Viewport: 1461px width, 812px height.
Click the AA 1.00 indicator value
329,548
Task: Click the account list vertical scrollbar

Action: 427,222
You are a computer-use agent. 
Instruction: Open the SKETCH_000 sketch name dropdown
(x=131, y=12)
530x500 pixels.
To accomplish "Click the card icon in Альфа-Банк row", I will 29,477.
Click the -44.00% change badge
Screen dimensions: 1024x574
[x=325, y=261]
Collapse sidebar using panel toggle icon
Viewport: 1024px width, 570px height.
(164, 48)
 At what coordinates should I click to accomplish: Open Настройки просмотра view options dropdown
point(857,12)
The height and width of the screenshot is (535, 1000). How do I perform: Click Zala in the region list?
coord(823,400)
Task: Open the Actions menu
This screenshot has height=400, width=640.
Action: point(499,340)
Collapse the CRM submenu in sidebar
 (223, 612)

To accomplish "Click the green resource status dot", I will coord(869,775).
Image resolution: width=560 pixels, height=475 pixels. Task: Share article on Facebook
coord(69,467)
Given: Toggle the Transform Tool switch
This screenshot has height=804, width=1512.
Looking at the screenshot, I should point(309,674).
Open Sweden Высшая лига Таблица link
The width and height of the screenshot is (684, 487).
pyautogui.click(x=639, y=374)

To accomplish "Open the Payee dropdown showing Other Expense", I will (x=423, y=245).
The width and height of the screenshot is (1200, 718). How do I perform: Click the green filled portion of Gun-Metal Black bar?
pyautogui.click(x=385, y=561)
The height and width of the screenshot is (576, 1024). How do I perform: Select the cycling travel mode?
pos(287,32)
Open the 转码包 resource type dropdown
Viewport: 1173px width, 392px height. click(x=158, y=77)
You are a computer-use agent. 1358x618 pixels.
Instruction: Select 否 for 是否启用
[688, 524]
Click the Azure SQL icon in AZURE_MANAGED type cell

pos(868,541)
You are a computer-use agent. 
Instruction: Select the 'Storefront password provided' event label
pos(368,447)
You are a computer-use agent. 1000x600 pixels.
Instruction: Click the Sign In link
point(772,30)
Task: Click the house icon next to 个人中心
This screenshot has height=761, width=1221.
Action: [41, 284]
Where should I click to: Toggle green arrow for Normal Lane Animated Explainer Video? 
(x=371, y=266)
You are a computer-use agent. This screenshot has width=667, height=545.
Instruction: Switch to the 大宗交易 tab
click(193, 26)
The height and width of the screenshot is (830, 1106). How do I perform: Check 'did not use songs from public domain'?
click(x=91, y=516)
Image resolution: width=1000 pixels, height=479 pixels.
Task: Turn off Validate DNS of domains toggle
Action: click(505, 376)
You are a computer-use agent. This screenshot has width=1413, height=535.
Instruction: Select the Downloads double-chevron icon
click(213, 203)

TASK TO COMPLETE
Every line above with the string "agent" in it needs to be copied.

THE COMPLETED TASK
You are a computer-use agent. 
You are a computer-use agent. 1358x618 pixels.
You are a computer-use agent. 
You are a computer-use agent. 1000x600 pixels.
You are a computer-use agent. This screenshot has width=667, height=545.
You are a computer-use agent. This screenshot has width=1413, height=535.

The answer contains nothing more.